BEGIN INPUT DATA

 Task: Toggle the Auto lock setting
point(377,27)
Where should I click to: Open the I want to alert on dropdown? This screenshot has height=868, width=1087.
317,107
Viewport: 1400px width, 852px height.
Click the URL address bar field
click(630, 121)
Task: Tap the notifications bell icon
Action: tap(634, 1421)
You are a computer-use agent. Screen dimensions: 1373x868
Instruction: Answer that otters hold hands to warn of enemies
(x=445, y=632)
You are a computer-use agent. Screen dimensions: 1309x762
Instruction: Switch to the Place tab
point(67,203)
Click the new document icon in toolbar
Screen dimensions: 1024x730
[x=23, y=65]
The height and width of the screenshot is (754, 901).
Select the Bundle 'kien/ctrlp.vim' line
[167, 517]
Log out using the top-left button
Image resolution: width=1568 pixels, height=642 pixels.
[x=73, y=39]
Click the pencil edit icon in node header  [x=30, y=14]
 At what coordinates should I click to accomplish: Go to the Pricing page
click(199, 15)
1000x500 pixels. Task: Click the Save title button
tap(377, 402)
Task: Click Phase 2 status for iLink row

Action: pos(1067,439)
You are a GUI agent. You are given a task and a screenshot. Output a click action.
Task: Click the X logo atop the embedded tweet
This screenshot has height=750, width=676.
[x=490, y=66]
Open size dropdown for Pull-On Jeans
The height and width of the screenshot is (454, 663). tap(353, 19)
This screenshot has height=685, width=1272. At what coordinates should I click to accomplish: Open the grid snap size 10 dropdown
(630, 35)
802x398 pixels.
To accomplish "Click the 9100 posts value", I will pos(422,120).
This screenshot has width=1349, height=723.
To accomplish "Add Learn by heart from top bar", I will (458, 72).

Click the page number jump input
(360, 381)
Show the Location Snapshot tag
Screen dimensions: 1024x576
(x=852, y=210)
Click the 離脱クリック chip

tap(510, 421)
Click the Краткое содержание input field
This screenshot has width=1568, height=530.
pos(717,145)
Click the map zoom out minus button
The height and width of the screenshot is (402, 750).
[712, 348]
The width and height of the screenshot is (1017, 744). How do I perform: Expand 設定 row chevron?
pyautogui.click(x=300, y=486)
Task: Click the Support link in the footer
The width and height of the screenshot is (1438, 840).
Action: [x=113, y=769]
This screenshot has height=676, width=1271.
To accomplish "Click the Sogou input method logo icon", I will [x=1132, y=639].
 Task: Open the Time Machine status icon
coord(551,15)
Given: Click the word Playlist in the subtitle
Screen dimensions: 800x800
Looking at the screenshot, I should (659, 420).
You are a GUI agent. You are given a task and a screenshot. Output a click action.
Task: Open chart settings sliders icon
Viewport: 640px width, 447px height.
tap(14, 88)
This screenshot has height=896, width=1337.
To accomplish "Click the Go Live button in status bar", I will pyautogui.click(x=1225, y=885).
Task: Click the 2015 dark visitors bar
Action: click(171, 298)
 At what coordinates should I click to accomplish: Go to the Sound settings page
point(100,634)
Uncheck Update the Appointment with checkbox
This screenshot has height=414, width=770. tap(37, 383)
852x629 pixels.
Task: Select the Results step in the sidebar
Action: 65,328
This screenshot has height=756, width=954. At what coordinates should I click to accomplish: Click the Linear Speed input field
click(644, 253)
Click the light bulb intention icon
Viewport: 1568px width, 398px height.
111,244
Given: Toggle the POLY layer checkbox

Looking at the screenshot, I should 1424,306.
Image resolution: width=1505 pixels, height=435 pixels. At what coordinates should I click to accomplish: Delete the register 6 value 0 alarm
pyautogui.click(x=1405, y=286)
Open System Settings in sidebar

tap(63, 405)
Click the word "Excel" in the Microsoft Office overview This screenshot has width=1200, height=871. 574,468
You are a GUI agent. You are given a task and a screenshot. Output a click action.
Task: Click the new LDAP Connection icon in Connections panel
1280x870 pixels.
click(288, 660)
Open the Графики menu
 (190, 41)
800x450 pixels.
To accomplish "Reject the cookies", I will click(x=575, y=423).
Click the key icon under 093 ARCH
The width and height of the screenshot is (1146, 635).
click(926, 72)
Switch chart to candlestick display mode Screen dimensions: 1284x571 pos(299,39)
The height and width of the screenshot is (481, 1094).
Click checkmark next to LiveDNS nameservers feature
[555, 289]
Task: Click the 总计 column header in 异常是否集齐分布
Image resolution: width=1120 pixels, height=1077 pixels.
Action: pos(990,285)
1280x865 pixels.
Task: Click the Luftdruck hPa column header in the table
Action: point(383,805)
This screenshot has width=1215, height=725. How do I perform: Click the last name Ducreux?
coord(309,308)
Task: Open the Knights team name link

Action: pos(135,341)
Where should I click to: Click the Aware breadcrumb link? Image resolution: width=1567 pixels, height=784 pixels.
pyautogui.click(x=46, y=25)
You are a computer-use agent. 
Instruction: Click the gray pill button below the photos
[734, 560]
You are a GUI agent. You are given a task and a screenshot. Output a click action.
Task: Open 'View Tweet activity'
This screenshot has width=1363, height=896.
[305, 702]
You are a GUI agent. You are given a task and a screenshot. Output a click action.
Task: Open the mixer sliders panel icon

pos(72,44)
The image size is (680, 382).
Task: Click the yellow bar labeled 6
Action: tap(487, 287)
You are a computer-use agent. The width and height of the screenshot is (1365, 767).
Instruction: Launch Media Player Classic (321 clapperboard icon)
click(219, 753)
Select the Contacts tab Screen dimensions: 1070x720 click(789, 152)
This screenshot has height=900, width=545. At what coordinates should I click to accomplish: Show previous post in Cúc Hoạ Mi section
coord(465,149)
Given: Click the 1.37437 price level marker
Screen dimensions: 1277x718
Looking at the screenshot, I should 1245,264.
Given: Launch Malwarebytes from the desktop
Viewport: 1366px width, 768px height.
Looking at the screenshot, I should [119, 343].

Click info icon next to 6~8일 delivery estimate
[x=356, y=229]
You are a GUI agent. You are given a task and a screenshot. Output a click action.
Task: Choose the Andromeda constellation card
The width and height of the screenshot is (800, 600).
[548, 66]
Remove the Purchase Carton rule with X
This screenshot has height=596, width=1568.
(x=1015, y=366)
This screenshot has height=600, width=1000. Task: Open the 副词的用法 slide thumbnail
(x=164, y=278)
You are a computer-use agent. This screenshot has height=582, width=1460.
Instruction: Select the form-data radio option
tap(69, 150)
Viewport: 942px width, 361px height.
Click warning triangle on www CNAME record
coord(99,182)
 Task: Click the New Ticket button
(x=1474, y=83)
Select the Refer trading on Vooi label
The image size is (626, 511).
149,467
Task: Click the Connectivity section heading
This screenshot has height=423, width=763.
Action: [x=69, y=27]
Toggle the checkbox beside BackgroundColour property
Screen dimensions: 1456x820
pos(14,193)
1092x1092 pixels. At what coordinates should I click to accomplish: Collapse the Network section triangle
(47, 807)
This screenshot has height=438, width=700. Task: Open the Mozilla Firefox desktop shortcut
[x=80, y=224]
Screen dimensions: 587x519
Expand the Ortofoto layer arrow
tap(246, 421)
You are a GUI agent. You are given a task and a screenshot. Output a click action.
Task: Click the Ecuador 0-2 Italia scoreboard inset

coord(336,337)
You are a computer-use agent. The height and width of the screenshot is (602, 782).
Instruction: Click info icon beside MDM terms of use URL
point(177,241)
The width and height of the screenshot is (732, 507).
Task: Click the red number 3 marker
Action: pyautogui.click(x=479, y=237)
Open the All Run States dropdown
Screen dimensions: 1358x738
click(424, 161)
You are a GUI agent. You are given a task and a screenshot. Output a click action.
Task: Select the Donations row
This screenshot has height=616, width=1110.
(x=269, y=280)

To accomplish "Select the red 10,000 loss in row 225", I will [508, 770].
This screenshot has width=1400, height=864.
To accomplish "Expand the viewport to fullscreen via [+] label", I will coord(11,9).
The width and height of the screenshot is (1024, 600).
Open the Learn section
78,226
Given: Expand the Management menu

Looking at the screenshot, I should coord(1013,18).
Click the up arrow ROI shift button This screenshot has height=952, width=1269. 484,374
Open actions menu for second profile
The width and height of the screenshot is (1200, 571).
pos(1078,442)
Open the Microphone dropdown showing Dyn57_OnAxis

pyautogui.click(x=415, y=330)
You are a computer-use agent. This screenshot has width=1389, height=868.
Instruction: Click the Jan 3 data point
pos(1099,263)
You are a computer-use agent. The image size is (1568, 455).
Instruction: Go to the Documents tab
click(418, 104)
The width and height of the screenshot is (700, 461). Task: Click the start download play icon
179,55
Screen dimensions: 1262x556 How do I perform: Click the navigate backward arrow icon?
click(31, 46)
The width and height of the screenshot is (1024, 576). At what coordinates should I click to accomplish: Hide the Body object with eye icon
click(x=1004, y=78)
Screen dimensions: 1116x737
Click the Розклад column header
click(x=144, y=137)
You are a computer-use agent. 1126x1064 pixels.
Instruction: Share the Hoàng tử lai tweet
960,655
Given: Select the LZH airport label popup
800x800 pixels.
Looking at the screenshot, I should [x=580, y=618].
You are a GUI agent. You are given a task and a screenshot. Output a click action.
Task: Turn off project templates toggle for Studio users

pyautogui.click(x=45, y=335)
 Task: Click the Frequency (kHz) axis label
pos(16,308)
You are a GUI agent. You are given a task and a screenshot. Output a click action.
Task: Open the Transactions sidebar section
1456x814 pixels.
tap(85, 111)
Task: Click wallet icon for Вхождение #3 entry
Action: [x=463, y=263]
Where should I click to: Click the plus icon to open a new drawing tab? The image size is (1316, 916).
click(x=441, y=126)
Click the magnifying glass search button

END INPUT DATA

* PROBLEM
What lines of the data include the word "computer"? Copy each of them.

* SOLVED EXERCISE
You are a computer-use agent. Screen dimensions: 1373x868
You are a computer-use agent. Screen dimensions: 1309x762
You are a computer-use agent. 
You are a computer-use agent. The width and height of the screenshot is (1365, 767).
You are a computer-use agent. This screenshot has height=582, width=1460.
You are a computer-use agent. The height and width of the screenshot is (602, 782).
You are a computer-use agent. This screenshot has width=1389, height=868.
You are a computer-use agent. The image size is (1568, 455).
You are a computer-use agent. 1126x1064 pixels.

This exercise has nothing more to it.